[Stored data]
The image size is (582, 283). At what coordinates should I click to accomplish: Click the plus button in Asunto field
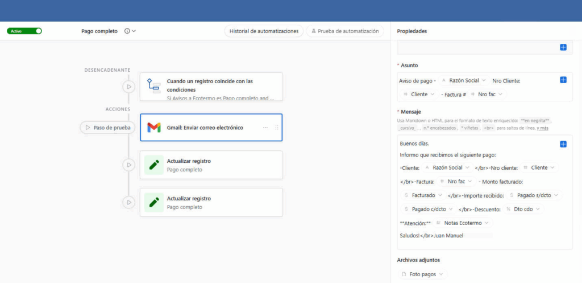point(563,80)
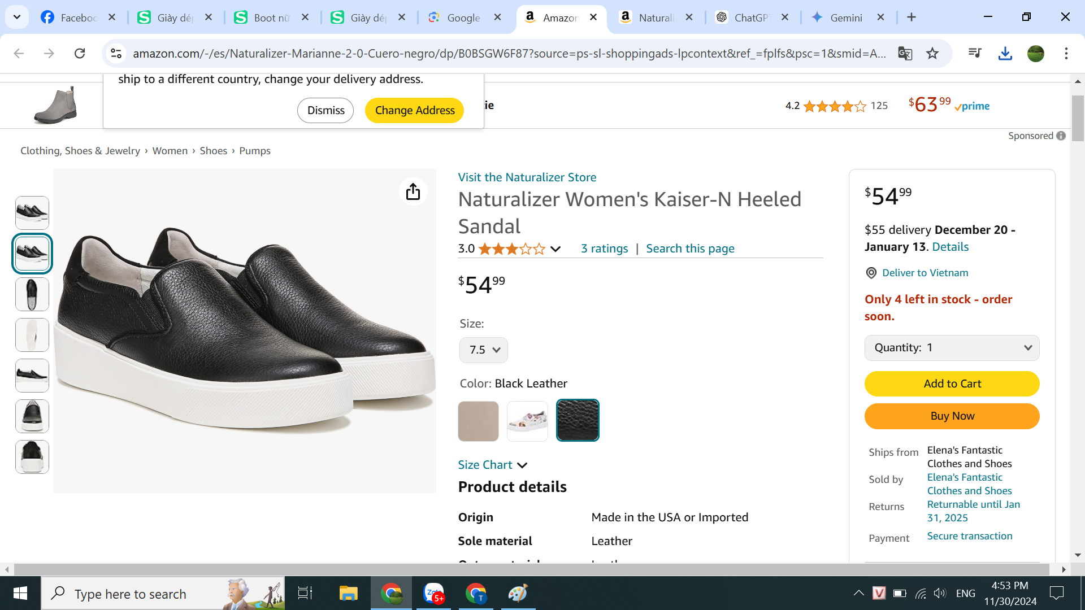Select the taupe color swatch

(x=478, y=421)
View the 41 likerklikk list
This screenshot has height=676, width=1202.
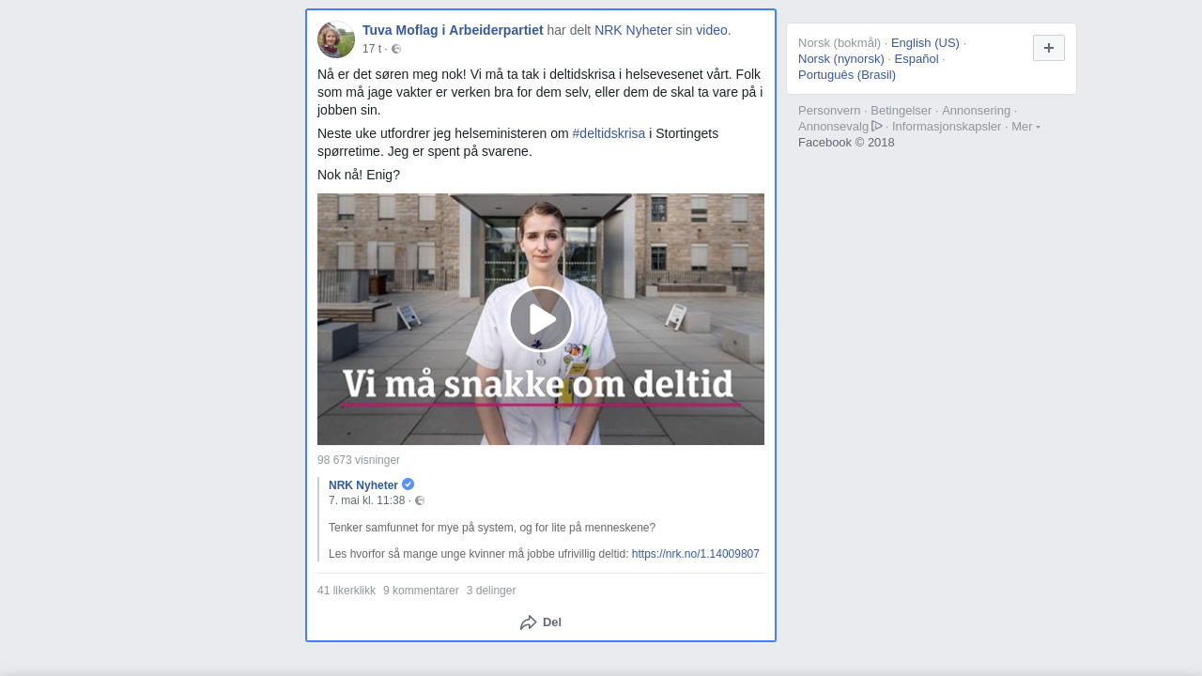(347, 591)
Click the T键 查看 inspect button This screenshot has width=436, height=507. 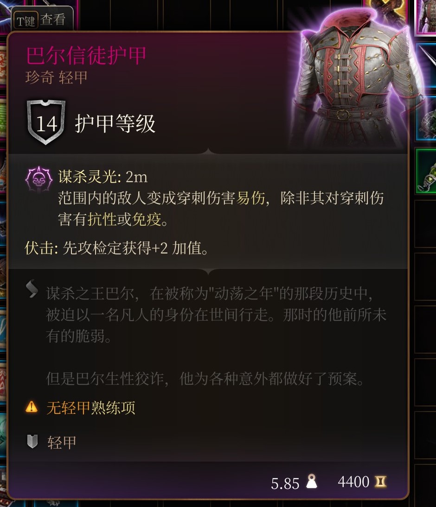(42, 20)
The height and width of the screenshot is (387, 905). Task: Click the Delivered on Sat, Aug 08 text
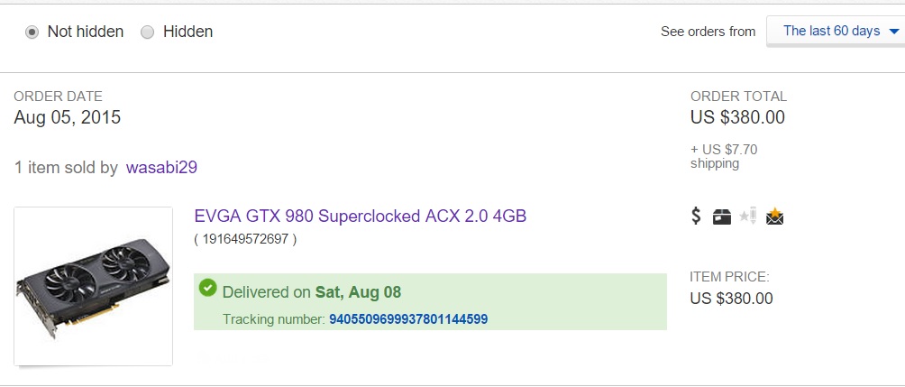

■ **YOUR GOAL**: Duplicate the data above, starting from its first line and stopping after the line that contains "(x=478, y=421)". Leave out the pictures.

■ **FULL RESPONSE**:
The image size is (582, 283). At what coordinates should I click to accomplish: Click the plus button in Asunto field
point(563,80)
Select the taupe color swatch

(x=478, y=421)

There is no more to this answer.